◆ SOURCE DOCUMENT
++++++

Single patient case. Claim: intuitively a morally-motivated stranger ought to be indifferent between administering A and B, since the patient is herself. But Prioritarianism says B has higher expected moral value, because of priority weight of EU gain at very severe > priority at slight impairment.
But Prioritarian can object pretty reasonably to this: morality isn’t simply prudential interests; the whole point of Prioritarianism is that moral value isn’t simply welfare, and that there are diminishing moral returns! Just because the patient is indifferent between A and B doesn’t mean they’re equally morally good. (You’d get a bit more bite if you changed the probabilities so agent prefers A to B yet Prioritarian administers B. Still, not that bad imo.)
[Another position Prioritarian could take: it’s OK to be indifferent, even at the cost of failing to maximise priority-weighted EU, because we have proper regard for autonomy of the patient & her preferences. But O&V rebut this – just suppose the stranger owns the treatments and the patient is a young child without rationality]
Group case: half the people will get slight impairment, half get very severe (and you know who). Claim: intuitively you ought to administer B here, and we can justify this by separateness of persons. No need for Prioritarianism – and indeed it misses out on the fact that there should be a shift in decision between single patient vs group.

++++++

◆ DATASET ENTRIES
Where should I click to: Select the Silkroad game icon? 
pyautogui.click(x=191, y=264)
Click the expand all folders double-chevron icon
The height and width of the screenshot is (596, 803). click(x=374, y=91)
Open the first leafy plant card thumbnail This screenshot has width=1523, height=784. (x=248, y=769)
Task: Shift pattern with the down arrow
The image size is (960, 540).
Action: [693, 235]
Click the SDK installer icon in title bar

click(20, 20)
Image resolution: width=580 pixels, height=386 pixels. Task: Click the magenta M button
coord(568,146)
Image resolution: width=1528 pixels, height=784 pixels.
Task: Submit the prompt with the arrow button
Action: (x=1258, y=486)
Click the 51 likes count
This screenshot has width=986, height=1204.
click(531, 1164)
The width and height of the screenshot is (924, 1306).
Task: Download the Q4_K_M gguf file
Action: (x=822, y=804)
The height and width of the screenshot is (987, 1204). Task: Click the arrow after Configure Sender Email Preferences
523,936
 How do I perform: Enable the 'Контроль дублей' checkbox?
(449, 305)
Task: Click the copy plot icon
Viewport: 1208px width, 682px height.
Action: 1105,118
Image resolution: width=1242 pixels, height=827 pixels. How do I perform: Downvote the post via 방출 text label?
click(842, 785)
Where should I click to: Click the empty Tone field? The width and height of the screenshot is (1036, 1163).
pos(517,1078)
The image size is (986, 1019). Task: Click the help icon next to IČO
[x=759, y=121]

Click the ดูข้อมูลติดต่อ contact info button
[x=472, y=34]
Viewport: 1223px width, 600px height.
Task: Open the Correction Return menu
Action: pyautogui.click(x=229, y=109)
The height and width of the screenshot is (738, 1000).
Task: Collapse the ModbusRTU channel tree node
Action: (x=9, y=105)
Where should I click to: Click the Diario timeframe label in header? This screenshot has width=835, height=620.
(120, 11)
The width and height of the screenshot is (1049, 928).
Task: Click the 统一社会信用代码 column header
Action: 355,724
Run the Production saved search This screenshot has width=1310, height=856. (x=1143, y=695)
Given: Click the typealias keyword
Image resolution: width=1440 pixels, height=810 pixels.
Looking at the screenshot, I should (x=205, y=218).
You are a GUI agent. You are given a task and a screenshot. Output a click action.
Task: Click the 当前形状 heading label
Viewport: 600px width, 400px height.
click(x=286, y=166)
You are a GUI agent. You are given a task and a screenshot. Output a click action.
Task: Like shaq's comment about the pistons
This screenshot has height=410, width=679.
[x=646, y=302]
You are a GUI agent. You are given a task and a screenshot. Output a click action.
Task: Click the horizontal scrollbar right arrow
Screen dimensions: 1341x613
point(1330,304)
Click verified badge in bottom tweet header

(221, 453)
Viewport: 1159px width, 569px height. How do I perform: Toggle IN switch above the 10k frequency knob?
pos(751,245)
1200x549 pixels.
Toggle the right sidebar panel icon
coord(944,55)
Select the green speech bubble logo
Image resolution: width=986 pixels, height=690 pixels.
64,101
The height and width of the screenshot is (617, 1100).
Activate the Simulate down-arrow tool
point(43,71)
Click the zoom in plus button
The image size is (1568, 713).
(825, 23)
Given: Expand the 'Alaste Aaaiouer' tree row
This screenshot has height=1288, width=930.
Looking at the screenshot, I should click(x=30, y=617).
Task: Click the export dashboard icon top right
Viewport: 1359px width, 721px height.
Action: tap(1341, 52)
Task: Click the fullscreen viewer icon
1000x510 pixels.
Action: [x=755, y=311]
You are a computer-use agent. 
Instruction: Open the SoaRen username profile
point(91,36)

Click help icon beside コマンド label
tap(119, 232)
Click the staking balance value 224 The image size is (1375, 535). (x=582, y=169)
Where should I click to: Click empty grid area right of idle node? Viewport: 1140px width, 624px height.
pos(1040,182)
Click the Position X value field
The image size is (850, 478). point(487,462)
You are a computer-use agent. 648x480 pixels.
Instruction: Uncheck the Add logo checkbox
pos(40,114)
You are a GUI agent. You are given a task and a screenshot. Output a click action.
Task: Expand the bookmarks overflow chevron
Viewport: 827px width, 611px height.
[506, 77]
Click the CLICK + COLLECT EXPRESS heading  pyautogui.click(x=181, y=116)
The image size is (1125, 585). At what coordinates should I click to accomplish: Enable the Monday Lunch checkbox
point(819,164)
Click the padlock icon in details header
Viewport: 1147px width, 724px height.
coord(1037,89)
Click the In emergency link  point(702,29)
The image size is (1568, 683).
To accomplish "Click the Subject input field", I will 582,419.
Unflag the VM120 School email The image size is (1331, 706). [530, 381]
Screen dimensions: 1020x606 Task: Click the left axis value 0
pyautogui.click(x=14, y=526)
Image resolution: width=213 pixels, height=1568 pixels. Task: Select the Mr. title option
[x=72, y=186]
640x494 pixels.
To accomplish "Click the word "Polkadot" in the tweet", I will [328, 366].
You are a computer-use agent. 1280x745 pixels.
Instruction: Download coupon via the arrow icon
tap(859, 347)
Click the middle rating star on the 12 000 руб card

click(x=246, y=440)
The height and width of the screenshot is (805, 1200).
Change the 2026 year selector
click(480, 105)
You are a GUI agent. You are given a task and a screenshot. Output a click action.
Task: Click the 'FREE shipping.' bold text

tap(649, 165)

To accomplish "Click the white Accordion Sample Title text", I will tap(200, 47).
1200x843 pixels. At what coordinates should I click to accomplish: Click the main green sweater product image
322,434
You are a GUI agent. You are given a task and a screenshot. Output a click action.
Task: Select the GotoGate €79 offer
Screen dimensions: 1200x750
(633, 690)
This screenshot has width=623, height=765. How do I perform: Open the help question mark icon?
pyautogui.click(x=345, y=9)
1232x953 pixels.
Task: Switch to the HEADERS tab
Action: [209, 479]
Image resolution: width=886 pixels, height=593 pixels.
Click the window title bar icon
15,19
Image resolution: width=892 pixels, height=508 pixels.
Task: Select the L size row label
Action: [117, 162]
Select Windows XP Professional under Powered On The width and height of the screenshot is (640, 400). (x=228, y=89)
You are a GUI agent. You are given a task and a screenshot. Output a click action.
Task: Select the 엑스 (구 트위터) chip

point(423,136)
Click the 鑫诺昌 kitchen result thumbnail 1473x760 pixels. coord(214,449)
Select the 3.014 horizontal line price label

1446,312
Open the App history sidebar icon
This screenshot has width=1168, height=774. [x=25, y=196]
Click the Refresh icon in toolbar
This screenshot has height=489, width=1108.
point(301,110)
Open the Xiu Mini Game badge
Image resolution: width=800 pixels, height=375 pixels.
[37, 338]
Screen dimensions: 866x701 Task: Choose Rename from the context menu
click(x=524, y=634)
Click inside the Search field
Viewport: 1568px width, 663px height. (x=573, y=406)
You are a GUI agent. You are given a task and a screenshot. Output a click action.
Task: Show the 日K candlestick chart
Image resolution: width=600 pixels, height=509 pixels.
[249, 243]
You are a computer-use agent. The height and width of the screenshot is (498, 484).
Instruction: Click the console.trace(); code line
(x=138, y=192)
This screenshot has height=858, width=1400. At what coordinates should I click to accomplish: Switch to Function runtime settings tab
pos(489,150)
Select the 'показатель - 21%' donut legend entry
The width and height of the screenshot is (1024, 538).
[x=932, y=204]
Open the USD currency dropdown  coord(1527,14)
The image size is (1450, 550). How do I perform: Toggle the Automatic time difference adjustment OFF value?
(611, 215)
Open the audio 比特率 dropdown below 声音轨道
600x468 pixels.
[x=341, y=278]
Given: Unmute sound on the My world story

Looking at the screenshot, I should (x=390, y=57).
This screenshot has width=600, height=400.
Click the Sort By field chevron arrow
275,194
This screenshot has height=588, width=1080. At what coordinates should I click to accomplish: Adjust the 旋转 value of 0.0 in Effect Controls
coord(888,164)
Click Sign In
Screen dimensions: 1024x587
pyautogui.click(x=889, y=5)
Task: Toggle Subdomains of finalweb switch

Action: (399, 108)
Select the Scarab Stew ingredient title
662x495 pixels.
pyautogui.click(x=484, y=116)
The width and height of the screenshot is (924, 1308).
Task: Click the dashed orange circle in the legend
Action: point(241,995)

++++++

◆ TASKS FOR THIS EXERCISE
a – Repeat the passage of the notes on Prioritarianism starting at "Single patient case." and ending at "that bad imo.)".
b – According to the notes on Prioritarianism, why does Prioritarianism say B has higher expected moral value in the single patient case?
c – Answer these from the notes on Prioritarianism:
(i) In the group case, how many of the people will get very severe impairment?
(ii) What do O&V suppose in order to rebut the position that the stranger may be indifferent out of regard for the patient's autonomy?
(iii) In the group case, what do the notes say justifies administering B?

◆ TASK RESPONSES
a –
Single patient case. Claim: intuitively a morally-motivated stranger ought to be indifferent between administering A and B, since the patient is herself. But Prioritarianism says B has higher expected moral value, because of priority weight of EU gain at very severe > priority at slight impairment.
But Prioritarian can object pretty reasonably to this: morality isn’t simply prudential interests; the whole point of Prioritarianism is that moral value isn’t simply welfare, and that there are diminishing moral returns! Just because the patient is indifferent between A and B doesn’t mean they’re equally morally good. (You’d get a bit more bite if you changed the probabilities so agent prefers A to B yet Prioritarian administers B. Still, not that bad imo.)

b – The priority weight of an expected-utility gain at very severe impairment is greater than the priority weight of a gain at slight impairment.

c –
(i) Half of them.
(ii) The stranger owns the treatments and the patient is a young child without rationality.
(iii) The separateness of persons.